Chloemol · 11/10/2021 22:05

YANBU. And I would be calling her out

Her: I want the baby shower of all showers
You: that’s not very nice as you all didn’t do one for me as you said you didn’t want to talk about my baby

Her: oh today I feel xyz
You: I know it’s not nice is it., unfortunately you decided I couldn’t talk about my pregnancy at all, so surely the same rules have to apply to you? And change the subject to something else

Every single time

Allthesefolks · 11/10/2021 22:06

Jeez She’s only 14 weeks, it’s going to be a loooong pregnancy for you and your friends! I wouldn’t be getting involved in organising her baby shower, I’m sorry you had to put up with that treatment.

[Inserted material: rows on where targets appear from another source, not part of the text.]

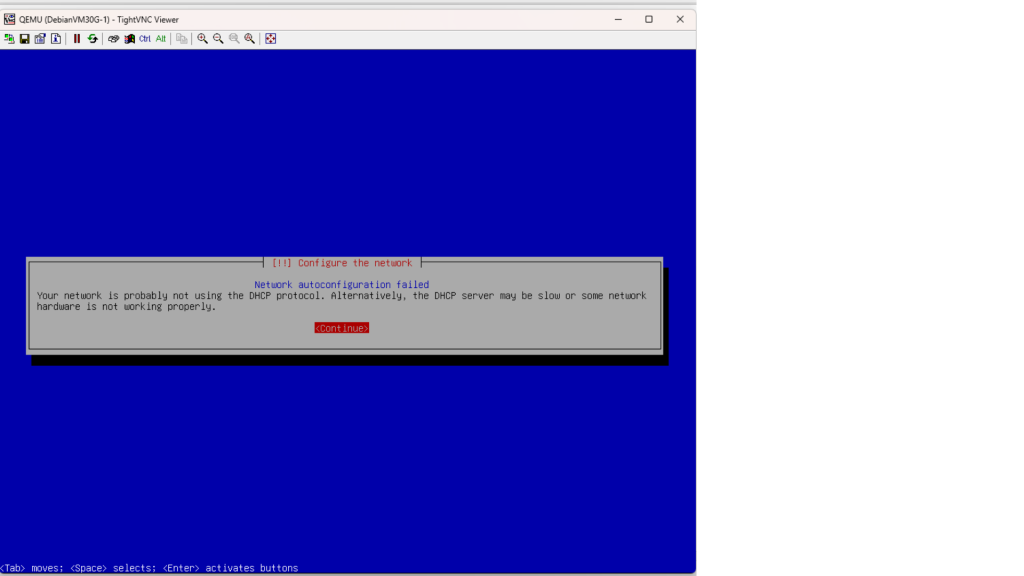
Task: Reset zoom to 100% magnifier icon
Action: tap(234, 39)
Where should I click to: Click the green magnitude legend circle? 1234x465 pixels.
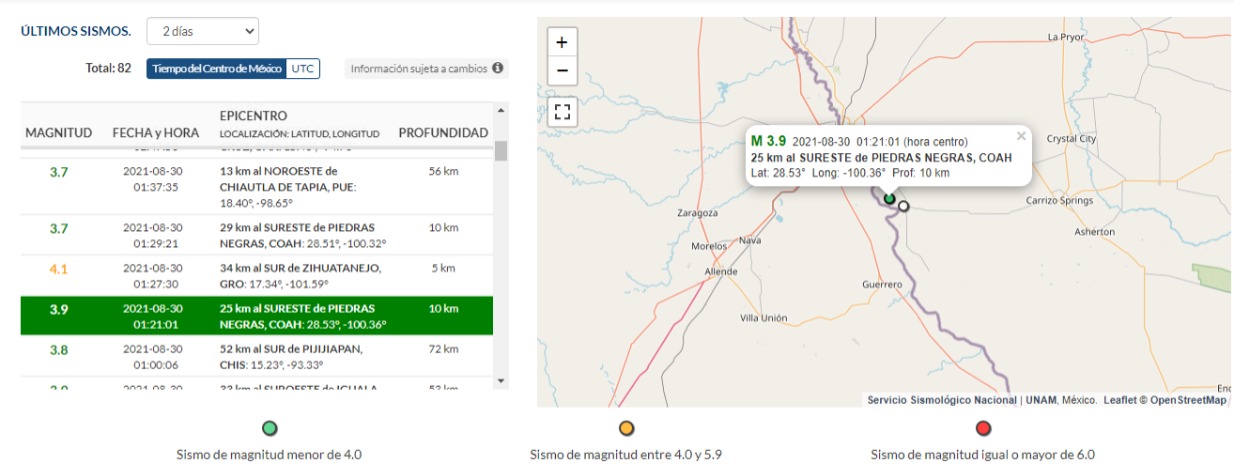[x=269, y=429]
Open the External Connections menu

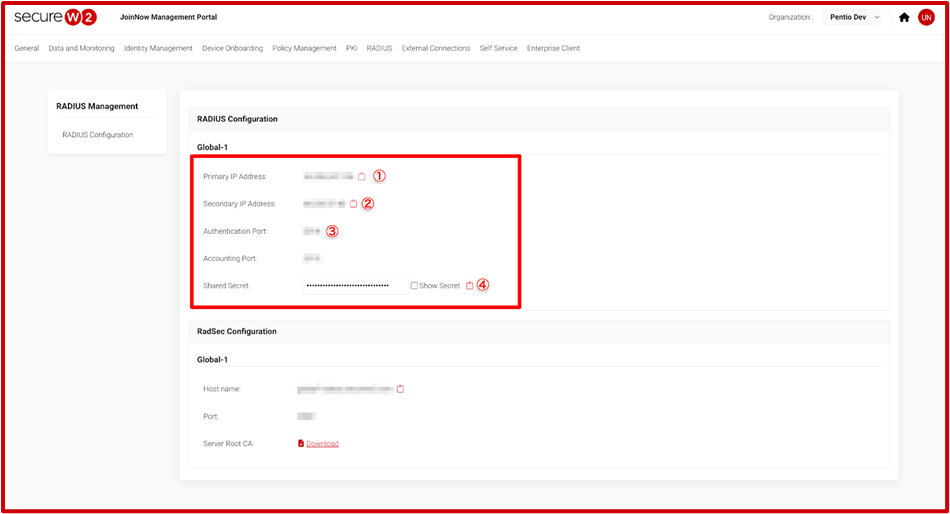tap(435, 48)
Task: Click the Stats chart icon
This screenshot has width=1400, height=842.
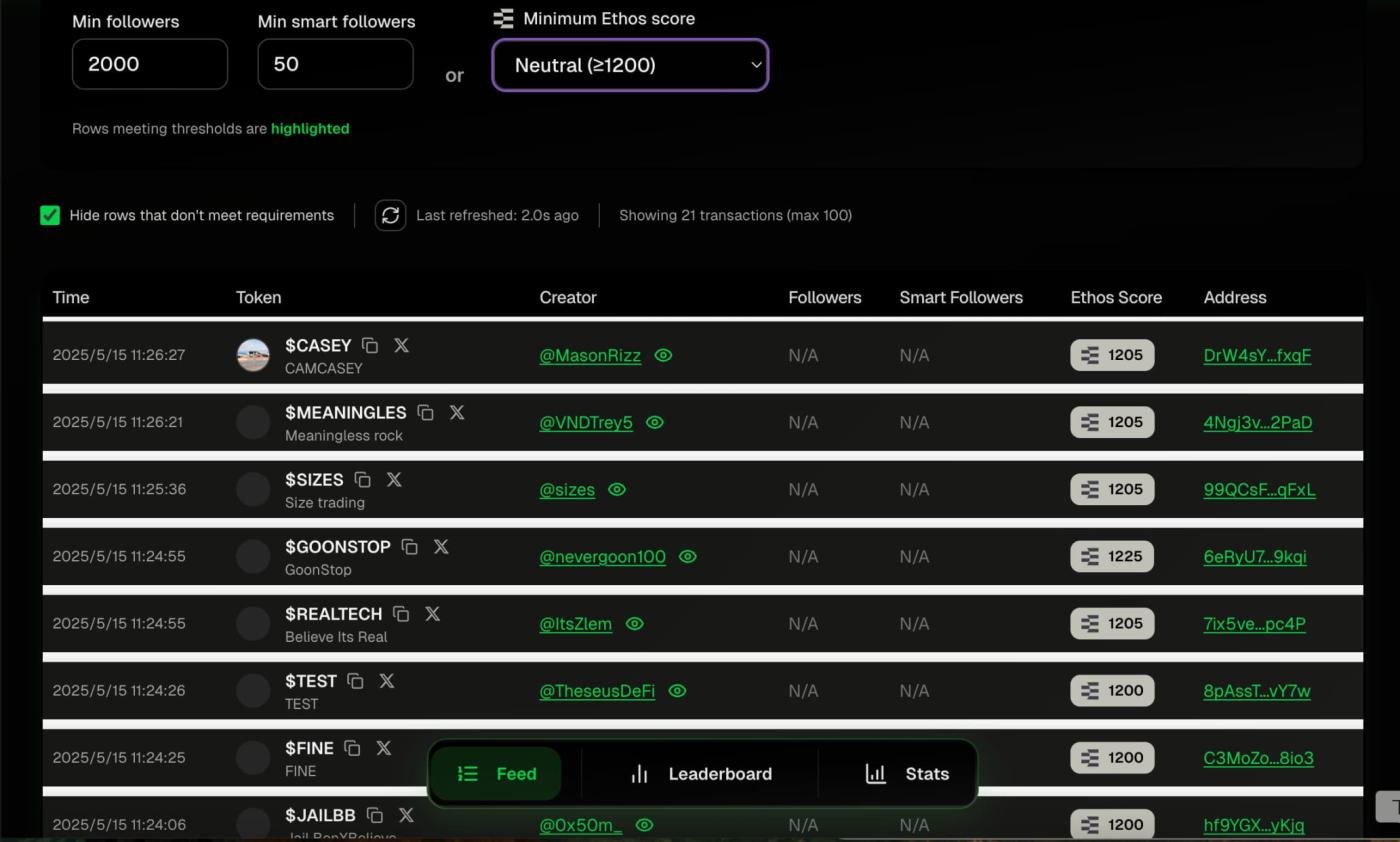Action: (x=874, y=773)
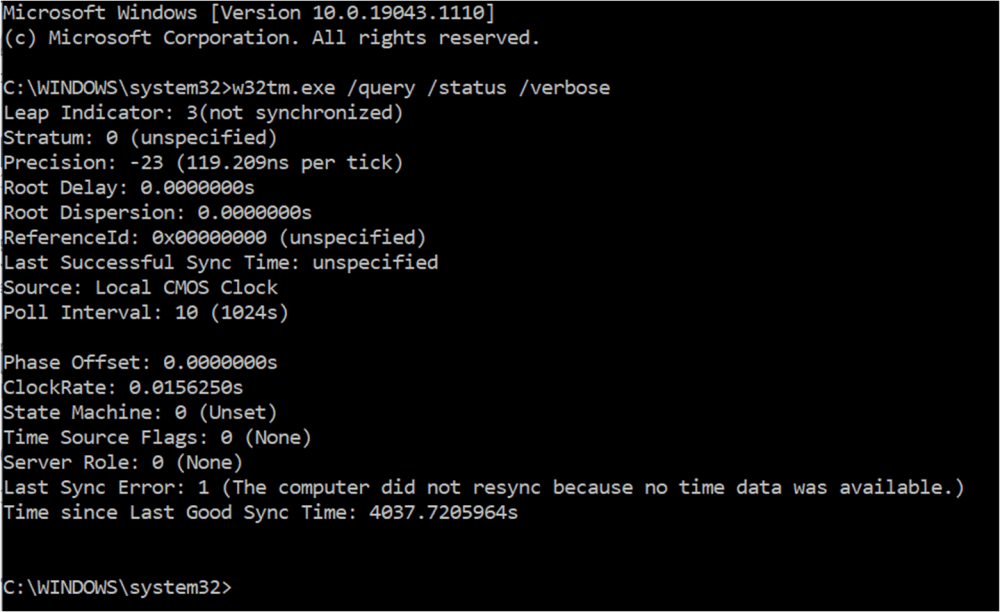
Task: Click Last Successful Sync Time line
Action: [x=221, y=263]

LoveGrooveDanceParty · 11/10/2021 22:09

Wow.

I’m surprised your other friends haven’t picked up on it?

Fraine · 11/10/2021 22:09

Yes, tell her you’re desperate to TTC a second baby but DH doesn’t want to so please can she stop all the baby talk.

Let her reveal her true colours.

RuggerHug · 11/10/2021 22:10

@LoveGrooveDanceParty

Wow.

I’m surprised your other friends haven’t picked up on it?

LoveGrooveDanceParty I bet they have picked up on it and just don't know what to do.